▶ TRY IT: List every heading in the searching and sorting notes below that comes after the document history.
----- PASSAGE FOR REVIEW -----
Searching and Sorting

Document history:
Written by AJH/CN in 1996.
Minor editing, additions and conversion to HTML format RIK Oct 2000

1. Introduction

Two very common operations carried out on data stored in a computer are sorting and searching. We shall initially assume the data to be stored in a one dimensional array (or vector) although we shall later examine alternative data structures.

These two processes are very much interrelated, since most algorithms for searching for a particular item in an array require that the data is in alphabetic/numeric order.

Internal and External Sorting

Internal sorting refers to the sorting of data stored in a computer's main memory in the form of an array. In this case, each of the elements of the array is accessible with equal speed.

External sorting refers to the sorting of data stored in auxiliary memory, such as on magnetic tape or disc; this is normally referred to as a file. In such cases, the data may be only accessible sequentially; i.e. record 1 must be read before record 2 etc.

The algorithms used to sort/search data will obviously depend on whether it is sorted in main or auxiliary memory. We shall initially consider internal sorting/searching algorithms.

Keys

Normally when sorting or searching an array, each element of the array will actually be a record; for example, a record containing the name and examination mark of a student.

If such an array is in order, then the field used to determine the order is known as the key. In the example just given, it is likely that the name field will be the key; i.e. the array will be sorted such that the names are in alphabetical order. When searching the array, we would examine the name field of each record. When the required record is found, the information required will be in the mark field of the same record.
----- THE DATA -----
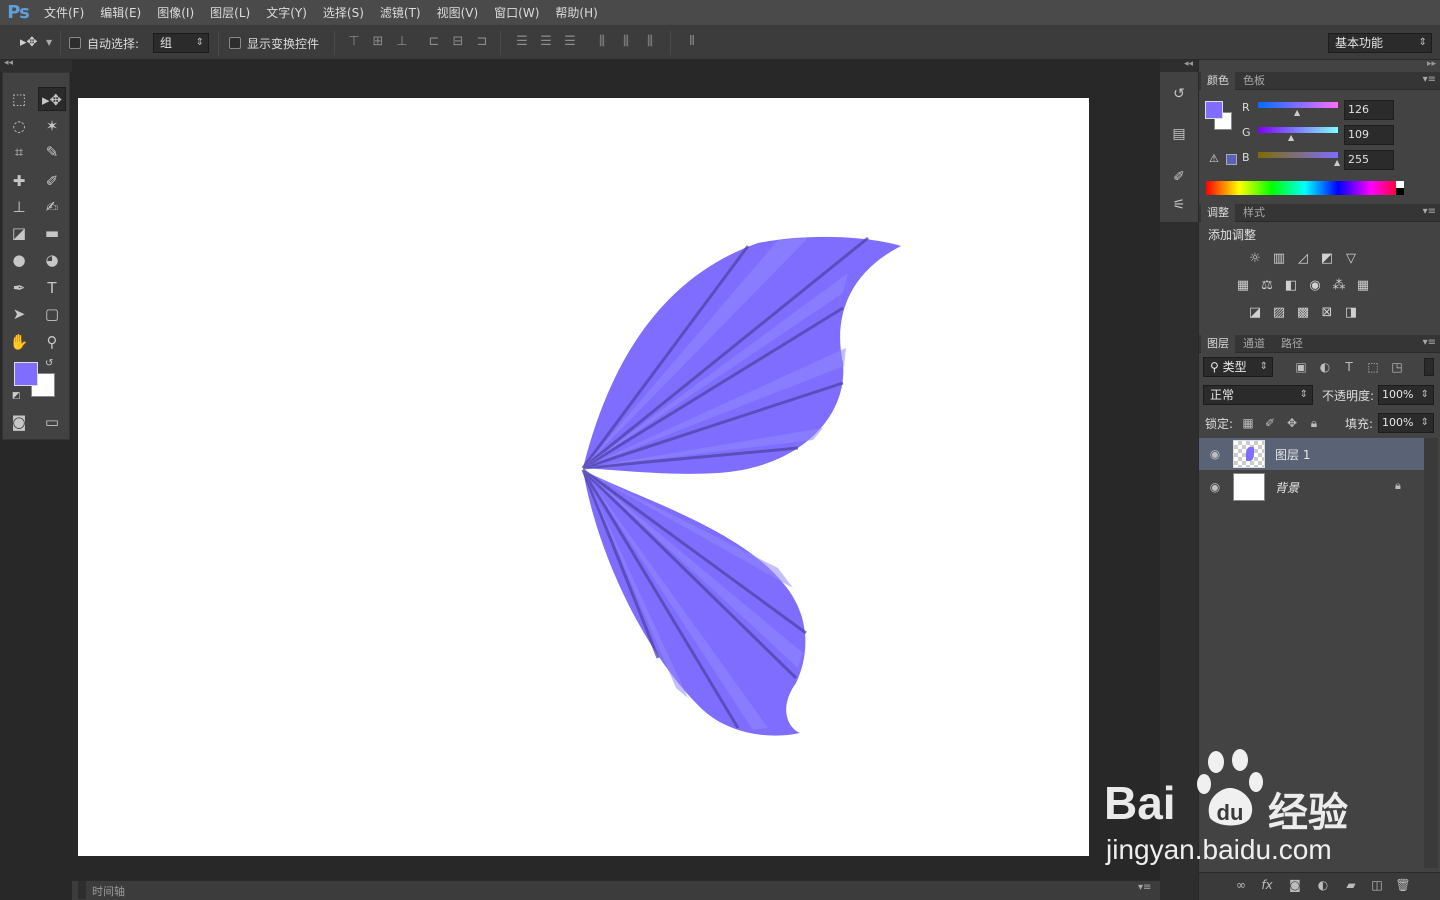 This screenshot has width=1440, height=900. Describe the element at coordinates (19, 233) in the screenshot. I see `eraser-tool-icon: ◪` at that location.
-----
▶ FINISHED TASK:
1. Introduction
Internal and External Sorting
Keys